I also did some research online to see what the lowest average unit price other people had found was. So I know 25 cents/lb at regular price isn’t bad for flour, but that around November I should be able to find it for less. That made it easier to comparison shop. 30 cents/ lb isn’t bad, but 52¢/lb is way too much ($2.59/5lb bag — a common price around here). A couple times I’ve bought something, only to find it for less somewhere else later.

What probably cost me the most in cheating, though, was trying to quit eating junk food without replacing it with something just as fatty and good — like avocado.

(Read: How to Bring Your Grocery Bill Down to $15 a Week)
What has been the hardest thing to do, or to go without, since you started cooking and eating on a supertight budget? What are you dying to splurge on and eat right now?

Chocolate. Or mango sticky rice- I have the rice and sugar, but mango and coconut milk are way too pricey. I try not to think about food that’s priced too high. If I start making lists of what I miss the most, I’ll just quit all together. It was tough walking out of the store this morning without pasta, sauce, and veggie meatballs.

When you told people about your food budget, what sort of reactions did you get?

My step-dad left an urgent message on my Facebook — “Do we need to worry? Call me today!” I’m getting calls from friends too, asking if they can send me anything. Even total strangers on the internet have offered gift cards and money. I tell them to give to people where they are instead — there are a lot of people around who need it more than me. My mom’s proud, I think because my grocery bill’s even smaller than hers. She still tries to feed me when she sees me, but that’s a mom thing. My dad wanted to know if I needed to borrow more money, and if I was earning anything by doing it. Dad stuff.

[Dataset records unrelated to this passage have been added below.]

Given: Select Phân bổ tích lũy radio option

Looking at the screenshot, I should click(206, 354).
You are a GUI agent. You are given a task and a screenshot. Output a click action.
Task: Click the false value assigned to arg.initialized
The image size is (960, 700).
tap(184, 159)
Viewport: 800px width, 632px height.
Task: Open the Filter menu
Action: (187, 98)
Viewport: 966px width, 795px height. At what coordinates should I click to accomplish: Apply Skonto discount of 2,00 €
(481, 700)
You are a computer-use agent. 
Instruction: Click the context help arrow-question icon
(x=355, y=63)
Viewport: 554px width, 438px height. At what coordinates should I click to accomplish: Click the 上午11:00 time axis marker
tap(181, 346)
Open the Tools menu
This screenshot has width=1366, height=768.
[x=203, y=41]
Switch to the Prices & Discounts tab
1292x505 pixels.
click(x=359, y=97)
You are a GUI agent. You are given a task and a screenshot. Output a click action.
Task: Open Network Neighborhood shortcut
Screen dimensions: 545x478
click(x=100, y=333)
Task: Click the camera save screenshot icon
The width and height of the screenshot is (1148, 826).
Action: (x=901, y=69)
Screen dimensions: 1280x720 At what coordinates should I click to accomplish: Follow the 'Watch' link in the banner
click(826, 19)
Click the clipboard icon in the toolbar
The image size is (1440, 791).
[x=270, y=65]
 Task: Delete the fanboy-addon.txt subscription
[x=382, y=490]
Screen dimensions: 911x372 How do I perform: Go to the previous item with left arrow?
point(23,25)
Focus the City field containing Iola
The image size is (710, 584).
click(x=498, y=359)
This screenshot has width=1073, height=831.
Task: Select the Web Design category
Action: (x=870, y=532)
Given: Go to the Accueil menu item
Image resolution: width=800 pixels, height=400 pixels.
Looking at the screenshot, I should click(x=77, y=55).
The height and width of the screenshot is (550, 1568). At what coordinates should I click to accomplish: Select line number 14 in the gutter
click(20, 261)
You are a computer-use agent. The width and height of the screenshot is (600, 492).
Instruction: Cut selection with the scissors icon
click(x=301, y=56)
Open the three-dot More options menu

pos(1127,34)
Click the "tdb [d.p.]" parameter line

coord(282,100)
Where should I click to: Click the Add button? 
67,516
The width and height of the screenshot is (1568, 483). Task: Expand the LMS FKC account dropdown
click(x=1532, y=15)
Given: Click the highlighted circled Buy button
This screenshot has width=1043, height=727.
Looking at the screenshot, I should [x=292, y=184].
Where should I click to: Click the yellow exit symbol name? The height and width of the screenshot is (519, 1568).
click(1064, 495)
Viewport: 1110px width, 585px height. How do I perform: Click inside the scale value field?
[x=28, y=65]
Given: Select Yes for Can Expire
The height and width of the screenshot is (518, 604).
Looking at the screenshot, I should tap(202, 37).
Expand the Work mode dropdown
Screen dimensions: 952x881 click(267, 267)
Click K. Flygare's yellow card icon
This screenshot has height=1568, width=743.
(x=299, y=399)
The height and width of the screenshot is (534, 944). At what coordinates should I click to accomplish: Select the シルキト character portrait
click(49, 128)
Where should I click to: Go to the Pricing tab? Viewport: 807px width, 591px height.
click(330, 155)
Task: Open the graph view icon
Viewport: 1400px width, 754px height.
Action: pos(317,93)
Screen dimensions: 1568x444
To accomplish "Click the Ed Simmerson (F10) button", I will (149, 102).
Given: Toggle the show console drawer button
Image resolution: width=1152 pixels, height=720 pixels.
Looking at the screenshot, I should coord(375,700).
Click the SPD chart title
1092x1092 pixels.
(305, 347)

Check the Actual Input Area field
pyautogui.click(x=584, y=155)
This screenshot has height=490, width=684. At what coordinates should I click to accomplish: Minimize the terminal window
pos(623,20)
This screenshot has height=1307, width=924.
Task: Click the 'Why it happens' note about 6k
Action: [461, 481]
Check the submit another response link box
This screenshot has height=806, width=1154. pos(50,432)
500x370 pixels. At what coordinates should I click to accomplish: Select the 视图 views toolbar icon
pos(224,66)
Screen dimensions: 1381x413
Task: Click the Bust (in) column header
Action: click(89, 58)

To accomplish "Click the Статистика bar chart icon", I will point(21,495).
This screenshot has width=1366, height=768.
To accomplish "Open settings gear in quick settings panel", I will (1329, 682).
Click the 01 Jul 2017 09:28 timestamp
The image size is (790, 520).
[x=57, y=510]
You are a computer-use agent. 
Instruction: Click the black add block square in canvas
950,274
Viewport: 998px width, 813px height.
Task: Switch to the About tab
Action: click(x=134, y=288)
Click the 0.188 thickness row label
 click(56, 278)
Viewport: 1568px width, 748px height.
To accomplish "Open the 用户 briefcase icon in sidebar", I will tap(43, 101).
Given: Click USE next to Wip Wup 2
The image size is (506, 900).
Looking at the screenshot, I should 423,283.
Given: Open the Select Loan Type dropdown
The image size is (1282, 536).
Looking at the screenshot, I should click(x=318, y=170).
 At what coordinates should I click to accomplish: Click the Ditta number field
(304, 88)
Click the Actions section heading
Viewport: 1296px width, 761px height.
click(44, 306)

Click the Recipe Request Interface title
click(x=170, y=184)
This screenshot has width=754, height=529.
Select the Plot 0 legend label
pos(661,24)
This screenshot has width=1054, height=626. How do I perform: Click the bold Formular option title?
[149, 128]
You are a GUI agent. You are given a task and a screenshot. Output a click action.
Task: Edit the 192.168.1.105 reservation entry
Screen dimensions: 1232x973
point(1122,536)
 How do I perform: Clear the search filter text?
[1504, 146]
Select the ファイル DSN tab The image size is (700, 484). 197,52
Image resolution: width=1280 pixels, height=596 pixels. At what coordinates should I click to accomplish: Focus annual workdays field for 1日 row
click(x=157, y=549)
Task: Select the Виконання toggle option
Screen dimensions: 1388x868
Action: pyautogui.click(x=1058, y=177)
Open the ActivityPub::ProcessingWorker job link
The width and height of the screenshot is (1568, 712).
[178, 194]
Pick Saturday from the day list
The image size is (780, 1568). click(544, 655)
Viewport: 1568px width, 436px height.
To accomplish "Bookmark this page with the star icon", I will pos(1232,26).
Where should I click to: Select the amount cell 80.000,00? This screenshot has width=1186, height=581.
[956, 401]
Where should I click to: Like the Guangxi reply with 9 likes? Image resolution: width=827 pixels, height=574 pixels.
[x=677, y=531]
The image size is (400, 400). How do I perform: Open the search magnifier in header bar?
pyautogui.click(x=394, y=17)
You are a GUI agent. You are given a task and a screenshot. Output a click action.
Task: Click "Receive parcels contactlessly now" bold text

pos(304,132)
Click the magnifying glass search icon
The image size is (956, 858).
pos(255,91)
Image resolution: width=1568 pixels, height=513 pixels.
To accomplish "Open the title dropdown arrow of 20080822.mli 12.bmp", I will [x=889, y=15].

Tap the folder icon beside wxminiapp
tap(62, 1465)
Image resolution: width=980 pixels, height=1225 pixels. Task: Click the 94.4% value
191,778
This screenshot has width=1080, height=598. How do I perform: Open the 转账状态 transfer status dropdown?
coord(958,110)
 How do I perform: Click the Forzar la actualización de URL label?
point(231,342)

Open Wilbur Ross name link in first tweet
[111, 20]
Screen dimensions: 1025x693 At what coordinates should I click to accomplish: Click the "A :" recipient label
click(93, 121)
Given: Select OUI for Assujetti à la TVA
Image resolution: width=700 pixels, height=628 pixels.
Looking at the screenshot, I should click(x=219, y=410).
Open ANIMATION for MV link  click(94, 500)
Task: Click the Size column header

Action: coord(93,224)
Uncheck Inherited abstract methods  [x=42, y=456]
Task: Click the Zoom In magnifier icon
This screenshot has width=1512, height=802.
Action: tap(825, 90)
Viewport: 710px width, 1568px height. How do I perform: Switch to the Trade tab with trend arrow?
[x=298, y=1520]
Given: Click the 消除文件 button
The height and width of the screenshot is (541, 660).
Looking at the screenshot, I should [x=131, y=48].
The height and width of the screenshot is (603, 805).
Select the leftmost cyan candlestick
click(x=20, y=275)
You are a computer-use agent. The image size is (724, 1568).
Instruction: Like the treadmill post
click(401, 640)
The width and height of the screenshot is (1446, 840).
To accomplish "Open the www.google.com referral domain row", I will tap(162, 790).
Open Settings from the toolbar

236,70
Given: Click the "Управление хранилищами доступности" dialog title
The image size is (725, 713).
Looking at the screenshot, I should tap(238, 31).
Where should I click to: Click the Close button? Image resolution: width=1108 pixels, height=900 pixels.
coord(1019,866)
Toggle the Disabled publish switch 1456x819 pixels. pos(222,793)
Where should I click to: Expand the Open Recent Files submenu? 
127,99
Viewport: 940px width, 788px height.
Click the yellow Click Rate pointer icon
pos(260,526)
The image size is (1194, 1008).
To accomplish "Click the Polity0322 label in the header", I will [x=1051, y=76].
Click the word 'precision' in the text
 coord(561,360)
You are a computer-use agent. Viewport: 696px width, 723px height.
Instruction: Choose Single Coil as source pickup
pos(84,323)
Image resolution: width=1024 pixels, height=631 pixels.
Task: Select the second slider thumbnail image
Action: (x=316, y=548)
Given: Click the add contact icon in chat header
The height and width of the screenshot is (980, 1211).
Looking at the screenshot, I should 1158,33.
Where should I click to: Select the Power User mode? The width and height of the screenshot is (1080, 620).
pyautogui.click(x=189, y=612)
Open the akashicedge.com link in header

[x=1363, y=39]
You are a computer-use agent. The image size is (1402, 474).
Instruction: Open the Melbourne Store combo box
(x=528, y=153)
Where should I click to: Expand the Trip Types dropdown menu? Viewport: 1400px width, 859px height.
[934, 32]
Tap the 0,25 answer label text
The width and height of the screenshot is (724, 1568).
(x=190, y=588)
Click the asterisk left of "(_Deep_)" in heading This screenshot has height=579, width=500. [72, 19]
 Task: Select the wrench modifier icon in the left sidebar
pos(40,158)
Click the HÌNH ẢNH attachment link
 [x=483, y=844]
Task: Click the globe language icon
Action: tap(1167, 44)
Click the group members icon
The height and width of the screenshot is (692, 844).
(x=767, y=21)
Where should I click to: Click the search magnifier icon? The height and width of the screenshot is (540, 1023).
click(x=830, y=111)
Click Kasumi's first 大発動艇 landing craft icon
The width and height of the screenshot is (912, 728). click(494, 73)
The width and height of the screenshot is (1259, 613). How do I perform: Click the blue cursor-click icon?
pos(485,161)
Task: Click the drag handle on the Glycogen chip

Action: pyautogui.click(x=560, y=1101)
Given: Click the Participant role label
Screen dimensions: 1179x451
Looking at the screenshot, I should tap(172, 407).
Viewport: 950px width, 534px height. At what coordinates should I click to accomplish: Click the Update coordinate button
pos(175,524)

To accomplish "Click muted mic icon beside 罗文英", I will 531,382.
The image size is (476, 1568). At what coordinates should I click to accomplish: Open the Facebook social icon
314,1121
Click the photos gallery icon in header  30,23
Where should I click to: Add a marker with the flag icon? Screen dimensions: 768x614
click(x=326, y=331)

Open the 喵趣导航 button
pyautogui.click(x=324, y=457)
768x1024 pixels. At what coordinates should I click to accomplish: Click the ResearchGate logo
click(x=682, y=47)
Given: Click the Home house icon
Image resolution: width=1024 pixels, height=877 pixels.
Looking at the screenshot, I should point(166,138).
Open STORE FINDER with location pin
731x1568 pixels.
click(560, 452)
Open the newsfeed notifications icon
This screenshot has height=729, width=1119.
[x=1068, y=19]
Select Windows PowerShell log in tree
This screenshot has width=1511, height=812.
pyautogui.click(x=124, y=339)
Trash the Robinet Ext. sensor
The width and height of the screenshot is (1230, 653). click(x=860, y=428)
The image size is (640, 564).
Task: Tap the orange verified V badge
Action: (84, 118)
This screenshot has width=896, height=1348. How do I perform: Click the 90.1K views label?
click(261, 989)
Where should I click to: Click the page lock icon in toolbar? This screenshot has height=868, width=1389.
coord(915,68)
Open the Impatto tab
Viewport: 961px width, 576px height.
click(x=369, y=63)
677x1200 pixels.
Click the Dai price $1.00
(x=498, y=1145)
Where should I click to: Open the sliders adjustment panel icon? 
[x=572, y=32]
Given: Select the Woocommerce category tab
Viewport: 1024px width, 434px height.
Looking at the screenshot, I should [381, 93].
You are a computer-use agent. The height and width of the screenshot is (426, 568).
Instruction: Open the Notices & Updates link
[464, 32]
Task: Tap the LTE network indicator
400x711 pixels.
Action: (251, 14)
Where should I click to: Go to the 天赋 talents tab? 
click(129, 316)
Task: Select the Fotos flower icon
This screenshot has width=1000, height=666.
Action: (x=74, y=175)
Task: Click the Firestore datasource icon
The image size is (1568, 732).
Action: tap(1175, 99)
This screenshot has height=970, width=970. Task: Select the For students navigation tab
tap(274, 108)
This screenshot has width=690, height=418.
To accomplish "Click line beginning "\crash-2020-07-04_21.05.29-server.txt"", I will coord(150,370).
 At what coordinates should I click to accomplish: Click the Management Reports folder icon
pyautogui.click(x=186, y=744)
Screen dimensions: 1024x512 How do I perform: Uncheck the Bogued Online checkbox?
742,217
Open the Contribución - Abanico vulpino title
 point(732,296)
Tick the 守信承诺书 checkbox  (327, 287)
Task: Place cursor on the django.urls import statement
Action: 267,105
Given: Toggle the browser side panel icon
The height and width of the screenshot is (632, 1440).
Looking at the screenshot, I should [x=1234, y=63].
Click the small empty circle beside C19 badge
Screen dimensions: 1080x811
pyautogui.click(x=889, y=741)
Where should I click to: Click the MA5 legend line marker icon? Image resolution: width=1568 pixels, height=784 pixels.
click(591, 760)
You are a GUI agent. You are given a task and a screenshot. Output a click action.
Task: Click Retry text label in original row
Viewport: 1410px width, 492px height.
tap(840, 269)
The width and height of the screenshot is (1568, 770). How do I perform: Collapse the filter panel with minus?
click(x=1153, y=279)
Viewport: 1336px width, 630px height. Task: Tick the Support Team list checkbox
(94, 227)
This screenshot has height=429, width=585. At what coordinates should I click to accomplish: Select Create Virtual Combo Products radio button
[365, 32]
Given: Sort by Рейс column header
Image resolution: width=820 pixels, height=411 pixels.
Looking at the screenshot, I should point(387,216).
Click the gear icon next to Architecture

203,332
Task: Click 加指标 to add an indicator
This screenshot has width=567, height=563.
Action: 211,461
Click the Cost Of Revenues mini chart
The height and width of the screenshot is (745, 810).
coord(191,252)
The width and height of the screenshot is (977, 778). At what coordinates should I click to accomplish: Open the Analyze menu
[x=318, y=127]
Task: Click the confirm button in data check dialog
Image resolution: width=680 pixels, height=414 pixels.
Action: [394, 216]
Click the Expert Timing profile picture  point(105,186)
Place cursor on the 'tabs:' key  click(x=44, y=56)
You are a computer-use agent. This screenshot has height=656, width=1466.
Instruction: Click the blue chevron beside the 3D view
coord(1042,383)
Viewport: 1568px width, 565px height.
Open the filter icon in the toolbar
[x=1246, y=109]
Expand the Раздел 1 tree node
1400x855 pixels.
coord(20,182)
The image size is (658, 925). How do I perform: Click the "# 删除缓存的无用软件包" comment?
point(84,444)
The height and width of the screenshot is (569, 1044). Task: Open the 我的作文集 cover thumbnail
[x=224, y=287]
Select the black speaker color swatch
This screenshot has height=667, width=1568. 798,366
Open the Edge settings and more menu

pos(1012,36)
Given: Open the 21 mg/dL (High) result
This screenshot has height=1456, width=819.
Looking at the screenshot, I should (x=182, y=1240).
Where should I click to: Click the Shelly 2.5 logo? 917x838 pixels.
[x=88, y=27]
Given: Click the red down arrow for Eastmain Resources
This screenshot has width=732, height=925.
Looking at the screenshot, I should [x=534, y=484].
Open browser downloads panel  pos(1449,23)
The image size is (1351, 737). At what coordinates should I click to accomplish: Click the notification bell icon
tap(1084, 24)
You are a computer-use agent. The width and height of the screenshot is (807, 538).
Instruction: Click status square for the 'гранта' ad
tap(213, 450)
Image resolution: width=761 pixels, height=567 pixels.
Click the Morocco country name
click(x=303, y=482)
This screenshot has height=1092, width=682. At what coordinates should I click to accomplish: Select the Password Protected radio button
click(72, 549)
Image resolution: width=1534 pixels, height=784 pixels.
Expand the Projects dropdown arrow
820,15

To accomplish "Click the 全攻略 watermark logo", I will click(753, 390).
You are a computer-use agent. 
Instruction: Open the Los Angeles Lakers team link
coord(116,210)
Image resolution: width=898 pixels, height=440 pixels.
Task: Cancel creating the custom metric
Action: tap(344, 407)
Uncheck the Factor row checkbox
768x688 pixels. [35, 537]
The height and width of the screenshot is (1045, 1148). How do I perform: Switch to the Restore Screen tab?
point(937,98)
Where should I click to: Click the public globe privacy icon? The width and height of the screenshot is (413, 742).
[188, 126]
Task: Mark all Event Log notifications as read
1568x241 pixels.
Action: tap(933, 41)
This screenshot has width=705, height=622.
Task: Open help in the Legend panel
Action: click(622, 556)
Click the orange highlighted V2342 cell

(Read: How to Cook with Under a Buck: A Talk with the 99-Cent Chef)
What have you learned about yourself, and about how people in general consume food and function as consumers, while you’ve been blogging about eating on the cheap?

I’ve learned that I’m even lazier than I thought I was. I’m so used to heat-and-eat, or chips, or take away that a couple times I’ve waited until I was shaky before cooking. I’m starting to break that habit, at least. There are still some laziness problems I need to work on — I’m a month behind on posting receipts and it’s only the sixth week.

I’ve also learned that a lot of people have a lot of guilt about how much they spend, what they eat, and what they throw away. Shopping for food seems to be a very emotional thing. You wouldn’t think it, but how many people buy something because it’s what they like, or don’t buy something because they don’t want it — even when the one they want costs more and tastes the same? Focusing so totally on price makes it easier to see how stores play to that. Heck, I paid $0.69 for a lemon because I wanted it, when I know there’s a place two blocks away where they’re less than half that much.